Nam Jun-mo
Biostatistics Branch, Division of Cancer Epidemiology and Genetics, National Cancer Institute, National Institutes of Health, Department of Health & Human Services, Executive Plaza South, Rockville, MD 20892-7240, USA.
Stat Med. 2006 May 15;25(9):1521-31. doi: 10.1002/sim.2321.
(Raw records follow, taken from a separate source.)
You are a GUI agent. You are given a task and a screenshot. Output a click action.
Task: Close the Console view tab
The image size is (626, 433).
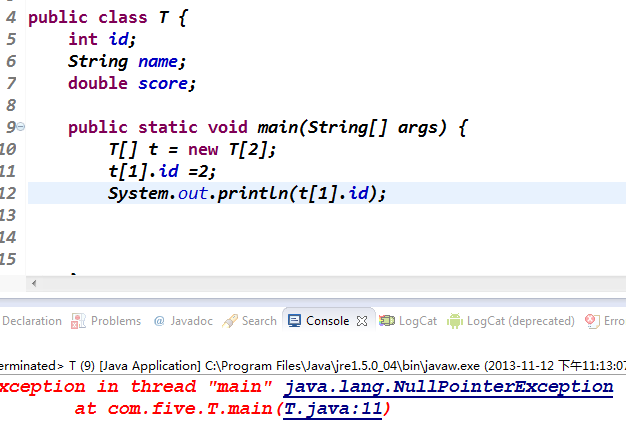click(362, 321)
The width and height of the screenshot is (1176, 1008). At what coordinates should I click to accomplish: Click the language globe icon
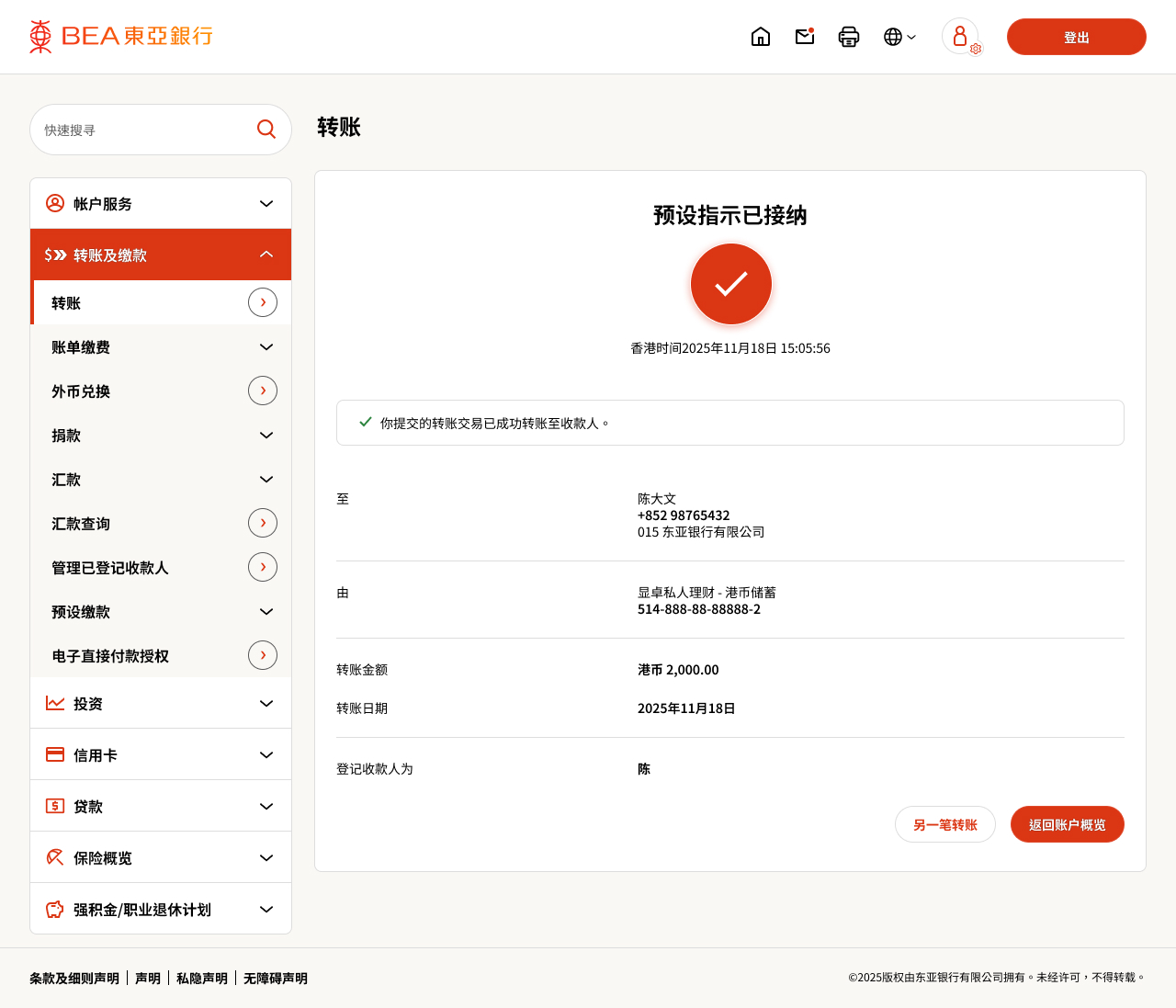click(x=892, y=37)

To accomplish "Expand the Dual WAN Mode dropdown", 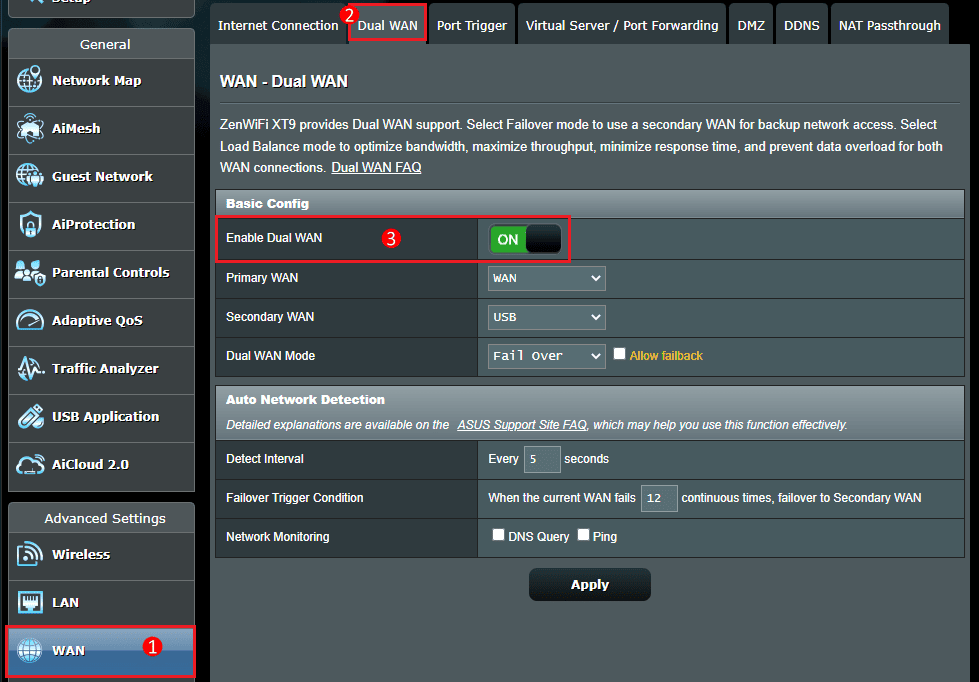I will click(546, 356).
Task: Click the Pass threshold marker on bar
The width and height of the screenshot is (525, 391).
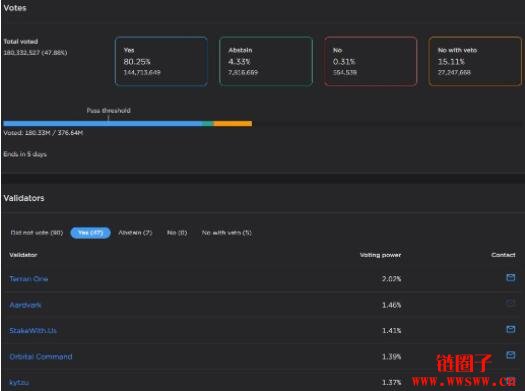Action: 108,119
In this paper, we assess the performance of homogeneity tests for two or more kappa statistics when prevalence rates across reliability studies are assumed to be equal. The likelihood score method and the chi-square goodness-of-fit (GOF) test provide type 1 error rates that are satisfactorily close to the nominal level, but a Fleiss-like test is not satisfactory for small or moderate sample sizes. Simulations show that the score test is more powerful than the chi-square GOF test and the approximate sample size required for a specific power of the former is substantially smaller than the latter. In addition, the score test is robust to deviations from the equal prevalence assumption, while the GOF test is highly sensitive and it may give a grossly misleading type 1 error rate when the assumption of equal prevalence is violated. We conclude that the homogeneity score test is the preferred method.
在本文中,我们评估了在假设可靠性研究中的患病率相等的情况下,针对两个或更多kappa统计量的同质性检验的性能。似然比分法和卡方拟合优度(GOF)检验所提供的一类错误率令人满意地接近名义水平,但对于小样本或中等样本量,类似Fleiss检验的方法并不令人满意。模拟表明,比分检验比卡方GOF检验更具功效,并且对于前者达到特定功效所需的近似样本量远小于后者。此外,比分检验对于患病率相等假设的偏差具有稳健性,而GOF检验高度敏感,当违反患病率相等的假设时,它可能给出极具误导性的一类错误率。我们得出结论,同质性比分检验是首选方法。